Muhammad Ismail Al-Labani (Arabic: محمد اللباني) is an Egyptian writer and researcher in critical and intellectual studies.

== Life and career ==
He was born in Edku in the Beheira Governorate in 1970 and resides in Alexandria.

He graduated from the Faculty of Dar Al-Ulum Cairo University in 1993, after obtaining a high school diploma from Edku School in 1989. He obtained a diploma in Education and a Pre-Master in Literary Criticism. He worked in Egypt and the UAE in the field of teaching, combining teaching and writing. His writing passion and research interest always turns towards critical, intellectual and philosophical studies.

== Literary output ==
He has received many awards, including: Rashid Prize for Creativity, and he was awarded the Critical Studies Category for his study of the identity of modernization between the centrality of the self and the dialogue of the other. He also received the Al-Tayeb Salih International Award for Written Creativity in its eighth session, in the critical studies category, for his study: “The Echo of Memory… A Study in the Aesthetics of Narrative Place”. He also won the Katara Prize for Arabic Novel in its sixth session for his study: "Representations of the Pragmatic Curve in Narrative, Ghassan Kanafani as a Model ".

=== His most important critical and intellectual books ===
- Revolutionary sense in the poetry of Nizar Qabbani.
- The novel Stream of Consciousness: Edward Al-Kharrat as a model, published in Sharjah House, Department of Culture and Information in 1999, and participated in the Sharjah Prize for Arab and Intellectual Creativity, in its second session in 1998.
- Echo of Memory.
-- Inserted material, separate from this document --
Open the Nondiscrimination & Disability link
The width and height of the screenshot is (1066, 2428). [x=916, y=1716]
A study in the aesthetics of the narrative space, participated in the Tayeb Salih International Prize for Written Literature, the eighth session, 2018. Among his most important critical and cultural articles:
- Abdo Khal: in the cities eat grass, "agency Attia: a picture of society marginalized, August 2011.
- Study "Betrayal of the Intellectual Between Said and Gramsci", "Saramago, a Writer Who Lived in Memory and Died Defending Just Causes".
- "Time and Nostalgia for Slowness", in which he criticizes Milan Kundera's novel "Slowness", which focuses on the human position on time, and how he turned into a time killer.
- And also “A chameleon or a search for the truth”, “ Taha Hussein, a blind man who guides the sighted to the lights of science and knowledge “the power of knowledge”, “the game of masks in the rituals of signs and news”, “human sympathy”, “Orientalism, a renewed reading in the era of globalization”.
- Mohammed Arkoun, philosopher of Islamic Thought It roots "humanization", "Balcony of Laila Murad and Baudelaire, in an interview with text reading and interpreting".
- "Electronic Publishing", "A Window for Dialogue", "Positives of the Economic Crisis", "The Future of the Genetic Revolution and the Philosophy of Science". "Nietzsche, the philosopher against the absolute," archaeologically concerned, profile its foundation."
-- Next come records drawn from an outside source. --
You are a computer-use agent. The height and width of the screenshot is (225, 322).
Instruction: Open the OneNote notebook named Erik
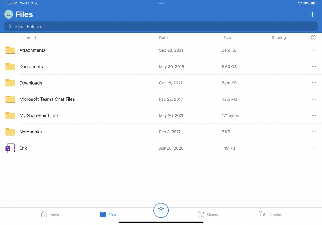click(x=23, y=148)
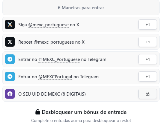Screen dimensions: 162x130
Task: Click the Desbloquear um bônus de entrada heading
Action: point(84,112)
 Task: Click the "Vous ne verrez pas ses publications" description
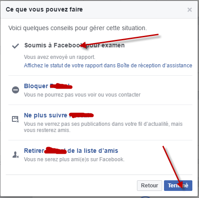click(x=103, y=127)
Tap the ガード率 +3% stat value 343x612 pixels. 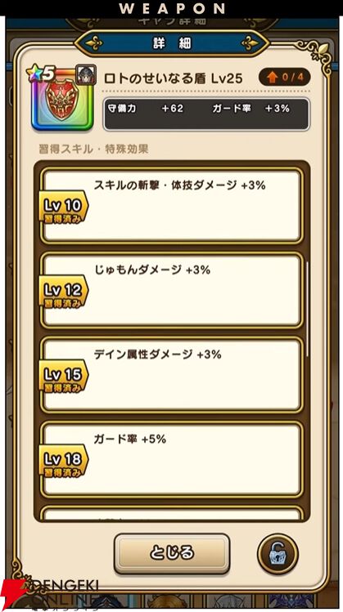(x=250, y=109)
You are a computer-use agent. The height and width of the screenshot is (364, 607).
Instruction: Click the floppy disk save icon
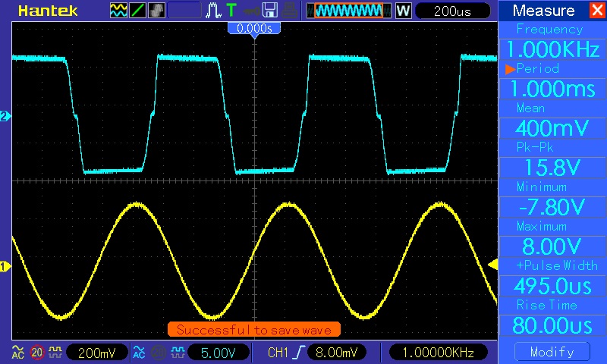269,11
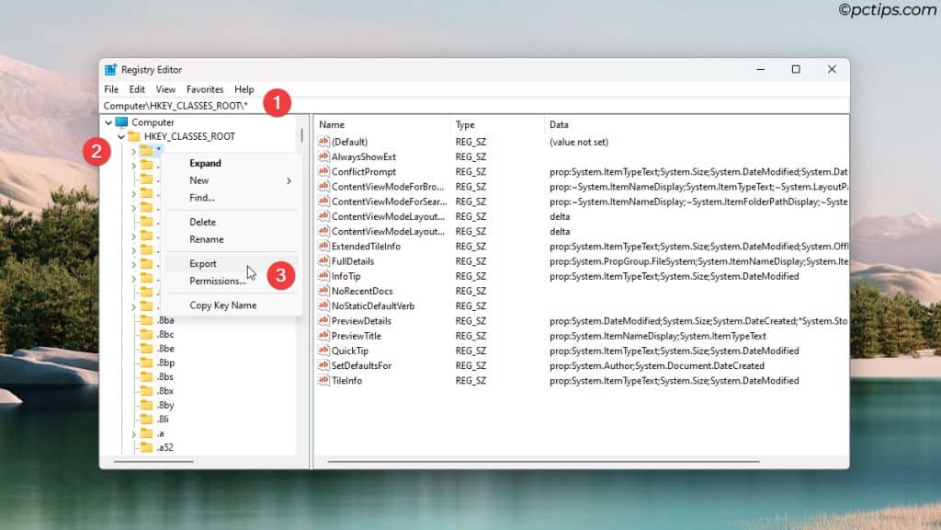Open the New submenu arrow
The image size is (941, 530).
[289, 180]
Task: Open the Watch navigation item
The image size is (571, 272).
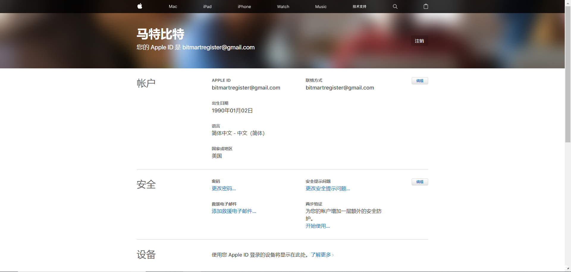Action: (x=283, y=7)
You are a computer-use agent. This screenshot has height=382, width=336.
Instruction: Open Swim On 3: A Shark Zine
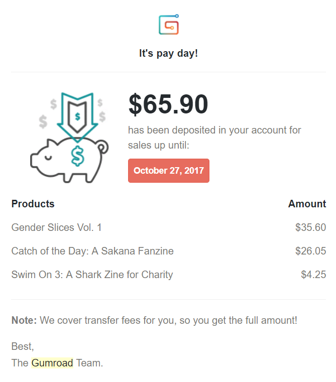(x=92, y=275)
=== His most important articles ===
- Abdo Khal in cities eat grass, "agency Attia: a picture of society marginalized, August 2011.
- His most important story:
- The novel Stream of Consciousness Edward Al-Kharrat, as an example, which was published in Sharjah House: Department of Culture and Information in 1999, and which participated in the Sharjah Prize for Arab and Intellectual Creativity, in its second session in 1998.